◆ Directions:
In the listing below, find the line with "Open Account protection person icon", then repeat exactly every line from the top through that one.
--- Input for this task Enclosed Below ---
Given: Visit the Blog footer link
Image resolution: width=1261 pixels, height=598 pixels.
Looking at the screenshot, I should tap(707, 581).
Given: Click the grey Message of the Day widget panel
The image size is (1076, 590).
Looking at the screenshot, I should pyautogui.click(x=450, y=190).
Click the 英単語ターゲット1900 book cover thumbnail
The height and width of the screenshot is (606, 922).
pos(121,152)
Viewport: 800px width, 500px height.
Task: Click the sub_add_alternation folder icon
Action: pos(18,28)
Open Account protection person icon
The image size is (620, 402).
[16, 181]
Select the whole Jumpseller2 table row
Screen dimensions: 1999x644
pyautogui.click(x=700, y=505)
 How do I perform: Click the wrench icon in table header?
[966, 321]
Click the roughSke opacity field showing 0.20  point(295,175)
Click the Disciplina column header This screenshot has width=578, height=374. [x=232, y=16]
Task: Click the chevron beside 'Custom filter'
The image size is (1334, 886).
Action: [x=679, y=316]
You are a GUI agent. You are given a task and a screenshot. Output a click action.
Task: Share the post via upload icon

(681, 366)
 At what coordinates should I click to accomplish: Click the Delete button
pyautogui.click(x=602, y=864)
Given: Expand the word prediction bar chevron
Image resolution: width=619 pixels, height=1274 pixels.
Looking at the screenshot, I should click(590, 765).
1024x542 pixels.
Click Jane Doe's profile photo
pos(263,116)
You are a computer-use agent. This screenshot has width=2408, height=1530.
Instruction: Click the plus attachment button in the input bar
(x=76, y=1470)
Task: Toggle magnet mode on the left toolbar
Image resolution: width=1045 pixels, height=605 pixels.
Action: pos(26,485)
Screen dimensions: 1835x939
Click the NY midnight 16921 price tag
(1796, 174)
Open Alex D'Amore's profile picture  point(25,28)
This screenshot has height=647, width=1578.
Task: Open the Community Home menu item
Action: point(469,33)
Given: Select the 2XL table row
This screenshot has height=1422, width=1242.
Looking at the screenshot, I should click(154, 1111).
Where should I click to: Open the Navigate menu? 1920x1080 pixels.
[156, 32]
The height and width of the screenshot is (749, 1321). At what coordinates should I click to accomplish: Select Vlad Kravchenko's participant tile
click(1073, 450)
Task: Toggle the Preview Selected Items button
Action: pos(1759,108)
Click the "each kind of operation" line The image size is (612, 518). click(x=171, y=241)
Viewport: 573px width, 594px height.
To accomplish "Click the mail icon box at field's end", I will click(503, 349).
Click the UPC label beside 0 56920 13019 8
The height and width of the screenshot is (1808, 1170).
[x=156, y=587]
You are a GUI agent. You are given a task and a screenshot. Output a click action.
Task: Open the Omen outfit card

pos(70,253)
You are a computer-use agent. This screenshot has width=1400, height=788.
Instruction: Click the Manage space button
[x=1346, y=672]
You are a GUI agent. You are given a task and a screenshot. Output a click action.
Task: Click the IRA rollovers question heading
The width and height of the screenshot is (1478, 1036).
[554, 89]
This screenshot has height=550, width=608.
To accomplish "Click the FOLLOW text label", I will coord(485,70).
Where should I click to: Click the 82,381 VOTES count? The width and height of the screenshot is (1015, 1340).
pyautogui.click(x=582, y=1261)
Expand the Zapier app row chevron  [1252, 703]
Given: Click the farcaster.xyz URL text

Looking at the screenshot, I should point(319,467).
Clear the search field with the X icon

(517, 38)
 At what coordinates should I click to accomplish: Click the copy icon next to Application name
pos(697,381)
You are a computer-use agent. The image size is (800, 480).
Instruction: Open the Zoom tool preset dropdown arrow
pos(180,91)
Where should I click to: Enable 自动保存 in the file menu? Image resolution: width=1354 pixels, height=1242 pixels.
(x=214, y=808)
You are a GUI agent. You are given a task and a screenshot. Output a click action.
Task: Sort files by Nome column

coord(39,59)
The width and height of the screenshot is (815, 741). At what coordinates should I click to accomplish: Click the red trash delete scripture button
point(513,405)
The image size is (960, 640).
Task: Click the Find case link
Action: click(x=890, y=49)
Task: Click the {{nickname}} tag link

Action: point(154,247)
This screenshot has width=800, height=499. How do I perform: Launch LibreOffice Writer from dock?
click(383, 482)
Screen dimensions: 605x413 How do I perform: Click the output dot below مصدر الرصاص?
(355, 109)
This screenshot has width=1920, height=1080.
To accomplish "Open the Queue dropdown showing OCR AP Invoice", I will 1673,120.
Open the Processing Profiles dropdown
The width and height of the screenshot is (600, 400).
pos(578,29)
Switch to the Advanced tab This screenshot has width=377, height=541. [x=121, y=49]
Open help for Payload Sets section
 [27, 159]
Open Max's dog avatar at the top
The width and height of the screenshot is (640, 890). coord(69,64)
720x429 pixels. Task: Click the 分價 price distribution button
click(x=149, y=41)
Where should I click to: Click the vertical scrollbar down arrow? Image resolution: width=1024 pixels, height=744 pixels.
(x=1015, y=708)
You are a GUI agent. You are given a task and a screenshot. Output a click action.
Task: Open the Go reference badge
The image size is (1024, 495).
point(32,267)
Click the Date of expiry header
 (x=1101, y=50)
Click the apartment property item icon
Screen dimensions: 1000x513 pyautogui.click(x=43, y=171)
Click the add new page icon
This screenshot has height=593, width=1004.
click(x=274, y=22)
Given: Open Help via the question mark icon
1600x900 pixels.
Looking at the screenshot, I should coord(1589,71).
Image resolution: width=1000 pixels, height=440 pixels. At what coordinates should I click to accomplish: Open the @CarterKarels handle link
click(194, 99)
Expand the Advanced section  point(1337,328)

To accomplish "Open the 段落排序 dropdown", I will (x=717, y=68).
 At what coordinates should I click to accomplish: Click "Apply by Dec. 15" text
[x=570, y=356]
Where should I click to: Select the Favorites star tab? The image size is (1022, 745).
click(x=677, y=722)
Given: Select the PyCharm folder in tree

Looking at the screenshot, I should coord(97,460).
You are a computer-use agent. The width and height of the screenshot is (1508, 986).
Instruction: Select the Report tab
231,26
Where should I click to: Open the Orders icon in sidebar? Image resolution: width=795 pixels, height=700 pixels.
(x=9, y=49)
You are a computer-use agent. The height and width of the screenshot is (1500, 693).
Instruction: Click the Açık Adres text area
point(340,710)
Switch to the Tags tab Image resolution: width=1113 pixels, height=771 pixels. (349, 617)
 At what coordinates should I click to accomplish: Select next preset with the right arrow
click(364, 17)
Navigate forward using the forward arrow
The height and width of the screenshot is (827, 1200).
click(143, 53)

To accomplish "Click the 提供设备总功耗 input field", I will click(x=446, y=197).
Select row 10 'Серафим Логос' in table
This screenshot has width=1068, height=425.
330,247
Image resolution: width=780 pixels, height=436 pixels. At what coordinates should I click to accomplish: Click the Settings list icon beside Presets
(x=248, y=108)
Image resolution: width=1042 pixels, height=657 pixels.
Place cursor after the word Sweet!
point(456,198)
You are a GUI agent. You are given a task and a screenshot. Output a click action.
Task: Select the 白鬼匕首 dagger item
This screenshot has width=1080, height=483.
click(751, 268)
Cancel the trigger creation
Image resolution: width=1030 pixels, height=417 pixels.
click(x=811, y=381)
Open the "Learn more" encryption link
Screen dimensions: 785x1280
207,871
--- End of Enclosed Input for this task ---
◆ Solved exercise:
Given: Visit the Blog footer link
Image resolution: width=1261 pixels, height=598 pixels.
Looking at the screenshot, I should tap(707, 581).
Given: Click the grey Message of the Day widget panel
The image size is (1076, 590).
Looking at the screenshot, I should pyautogui.click(x=450, y=190).
Click the 英単語ターゲット1900 book cover thumbnail
The height and width of the screenshot is (606, 922).
pos(121,152)
Viewport: 800px width, 500px height.
Task: Click the sub_add_alternation folder icon
Action: pos(18,28)
Open Account protection person icon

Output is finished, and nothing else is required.